**Target location entries**:
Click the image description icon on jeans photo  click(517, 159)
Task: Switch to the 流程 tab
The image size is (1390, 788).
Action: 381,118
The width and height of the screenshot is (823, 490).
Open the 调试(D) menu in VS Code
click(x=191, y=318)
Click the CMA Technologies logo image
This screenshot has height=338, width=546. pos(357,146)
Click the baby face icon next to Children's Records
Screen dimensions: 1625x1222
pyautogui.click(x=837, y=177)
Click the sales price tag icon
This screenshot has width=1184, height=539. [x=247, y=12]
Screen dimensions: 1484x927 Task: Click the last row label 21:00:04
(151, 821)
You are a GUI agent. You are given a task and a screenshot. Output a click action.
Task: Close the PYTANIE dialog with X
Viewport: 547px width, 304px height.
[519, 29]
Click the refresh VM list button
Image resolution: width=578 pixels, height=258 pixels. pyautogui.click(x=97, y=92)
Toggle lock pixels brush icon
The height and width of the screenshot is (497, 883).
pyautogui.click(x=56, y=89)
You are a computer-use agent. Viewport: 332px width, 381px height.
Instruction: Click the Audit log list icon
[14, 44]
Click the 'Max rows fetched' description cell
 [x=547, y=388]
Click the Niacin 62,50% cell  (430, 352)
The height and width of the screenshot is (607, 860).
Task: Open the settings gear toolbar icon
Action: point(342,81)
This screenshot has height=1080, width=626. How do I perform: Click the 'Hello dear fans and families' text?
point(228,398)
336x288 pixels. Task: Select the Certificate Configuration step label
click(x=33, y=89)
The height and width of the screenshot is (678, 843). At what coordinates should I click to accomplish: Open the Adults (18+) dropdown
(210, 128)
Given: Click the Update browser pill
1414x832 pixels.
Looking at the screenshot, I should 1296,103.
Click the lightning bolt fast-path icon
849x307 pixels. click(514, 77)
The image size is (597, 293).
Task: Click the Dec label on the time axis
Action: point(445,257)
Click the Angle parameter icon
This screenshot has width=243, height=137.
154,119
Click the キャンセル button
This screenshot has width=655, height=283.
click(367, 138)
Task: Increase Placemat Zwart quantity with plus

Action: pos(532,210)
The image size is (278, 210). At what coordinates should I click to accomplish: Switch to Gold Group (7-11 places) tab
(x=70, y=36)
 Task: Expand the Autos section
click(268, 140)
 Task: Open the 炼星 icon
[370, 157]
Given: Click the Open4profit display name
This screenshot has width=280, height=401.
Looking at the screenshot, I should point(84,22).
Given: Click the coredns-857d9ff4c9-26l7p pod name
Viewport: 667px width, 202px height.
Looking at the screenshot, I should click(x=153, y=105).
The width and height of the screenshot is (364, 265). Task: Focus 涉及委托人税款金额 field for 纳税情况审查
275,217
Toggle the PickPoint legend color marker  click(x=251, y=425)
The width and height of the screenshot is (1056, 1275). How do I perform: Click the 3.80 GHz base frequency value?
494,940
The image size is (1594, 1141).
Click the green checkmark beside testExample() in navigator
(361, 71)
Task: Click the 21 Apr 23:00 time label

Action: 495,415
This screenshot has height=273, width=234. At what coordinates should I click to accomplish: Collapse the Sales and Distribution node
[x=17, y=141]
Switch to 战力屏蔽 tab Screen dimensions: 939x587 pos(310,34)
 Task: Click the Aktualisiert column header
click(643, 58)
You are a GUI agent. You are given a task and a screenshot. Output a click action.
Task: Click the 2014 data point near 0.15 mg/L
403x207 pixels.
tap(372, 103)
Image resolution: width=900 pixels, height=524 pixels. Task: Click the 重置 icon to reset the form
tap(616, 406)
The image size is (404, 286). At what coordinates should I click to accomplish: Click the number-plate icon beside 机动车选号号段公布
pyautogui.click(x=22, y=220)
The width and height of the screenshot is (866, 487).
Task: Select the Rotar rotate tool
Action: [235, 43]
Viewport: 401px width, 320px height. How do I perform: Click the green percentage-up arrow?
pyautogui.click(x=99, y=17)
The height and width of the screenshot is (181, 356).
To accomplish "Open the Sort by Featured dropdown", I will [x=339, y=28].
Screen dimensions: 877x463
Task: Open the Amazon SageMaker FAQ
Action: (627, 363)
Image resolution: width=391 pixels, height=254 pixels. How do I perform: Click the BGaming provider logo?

**Stated problem**: Could you copy every one of the entries above, line for line, without changing a single character?

**Worked solution**:
Click the image description icon on jeans photo  click(517, 159)
Task: Switch to the 流程 tab
The image size is (1390, 788).
Action: 381,118
The width and height of the screenshot is (823, 490).
Open the 调试(D) menu in VS Code
click(x=191, y=318)
Click the CMA Technologies logo image
This screenshot has height=338, width=546. pos(357,146)
Click the baby face icon next to Children's Records
Screen dimensions: 1625x1222
pyautogui.click(x=837, y=177)
Click the sales price tag icon
This screenshot has width=1184, height=539. [x=247, y=12]
Screen dimensions: 1484x927 Task: Click the last row label 21:00:04
(151, 821)
You are a GUI agent. You are given a task and a screenshot. Output a click action.
Task: Close the PYTANIE dialog with X
Viewport: 547px width, 304px height.
[519, 29]
Click the refresh VM list button
Image resolution: width=578 pixels, height=258 pixels. pyautogui.click(x=97, y=92)
Toggle lock pixels brush icon
The height and width of the screenshot is (497, 883).
pyautogui.click(x=56, y=89)
You are a computer-use agent. Viewport: 332px width, 381px height.
Instruction: Click the Audit log list icon
[14, 44]
Click the 'Max rows fetched' description cell
 [x=547, y=388]
Click the Niacin 62,50% cell  (430, 352)
The height and width of the screenshot is (607, 860).
Task: Open the settings gear toolbar icon
Action: point(342,81)
This screenshot has height=1080, width=626. How do I perform: Click the 'Hello dear fans and families' text?
point(228,398)
336x288 pixels. Task: Select the Certificate Configuration step label
click(x=33, y=89)
The height and width of the screenshot is (678, 843). At what coordinates should I click to accomplish: Open the Adults (18+) dropdown
(210, 128)
Given: Click the Update browser pill
1414x832 pixels.
Looking at the screenshot, I should 1296,103.
Click the lightning bolt fast-path icon
849x307 pixels. click(514, 77)
The image size is (597, 293).
Task: Click the Dec label on the time axis
Action: point(445,257)
Click the Angle parameter icon
This screenshot has width=243, height=137.
154,119
Click the キャンセル button
This screenshot has width=655, height=283.
click(367, 138)
Task: Increase Placemat Zwart quantity with plus

Action: pos(532,210)
The image size is (278, 210). At what coordinates should I click to accomplish: Switch to Gold Group (7-11 places) tab
(x=70, y=36)
 Task: Expand the Autos section
click(268, 140)
 Task: Open the 炼星 icon
[370, 157]
Given: Click the Open4profit display name
This screenshot has width=280, height=401.
Looking at the screenshot, I should point(84,22).
Given: Click the coredns-857d9ff4c9-26l7p pod name
Viewport: 667px width, 202px height.
Looking at the screenshot, I should click(x=153, y=105).
The width and height of the screenshot is (364, 265). Task: Focus 涉及委托人税款金额 field for 纳税情况审查
275,217
Toggle the PickPoint legend color marker  click(x=251, y=425)
The width and height of the screenshot is (1056, 1275). How do I perform: Click the 3.80 GHz base frequency value?
494,940
The image size is (1594, 1141).
Click the green checkmark beside testExample() in navigator
(361, 71)
Task: Click the 21 Apr 23:00 time label

Action: 495,415
This screenshot has height=273, width=234. At what coordinates should I click to accomplish: Collapse the Sales and Distribution node
[x=17, y=141]
Switch to 战力屏蔽 tab Screen dimensions: 939x587 pos(310,34)
 Task: Click the Aktualisiert column header
click(643, 58)
You are a GUI agent. You are given a task and a screenshot. Output a click action.
Task: Click the 2014 data point near 0.15 mg/L
403x207 pixels.
tap(372, 103)
Image resolution: width=900 pixels, height=524 pixels. Task: Click the 重置 icon to reset the form
tap(616, 406)
The image size is (404, 286). At what coordinates should I click to accomplish: Click the number-plate icon beside 机动车选号号段公布
pyautogui.click(x=22, y=220)
The width and height of the screenshot is (866, 487).
Task: Select the Rotar rotate tool
Action: [235, 43]
Viewport: 401px width, 320px height. How do I perform: Click the green percentage-up arrow?
pyautogui.click(x=99, y=17)
The height and width of the screenshot is (181, 356).
To accomplish "Open the Sort by Featured dropdown", I will [x=339, y=28].
Screen dimensions: 877x463
Task: Open the Amazon SageMaker FAQ
Action: (627, 363)
Image resolution: width=391 pixels, height=254 pixels. How do I perform: Click the BGaming provider logo?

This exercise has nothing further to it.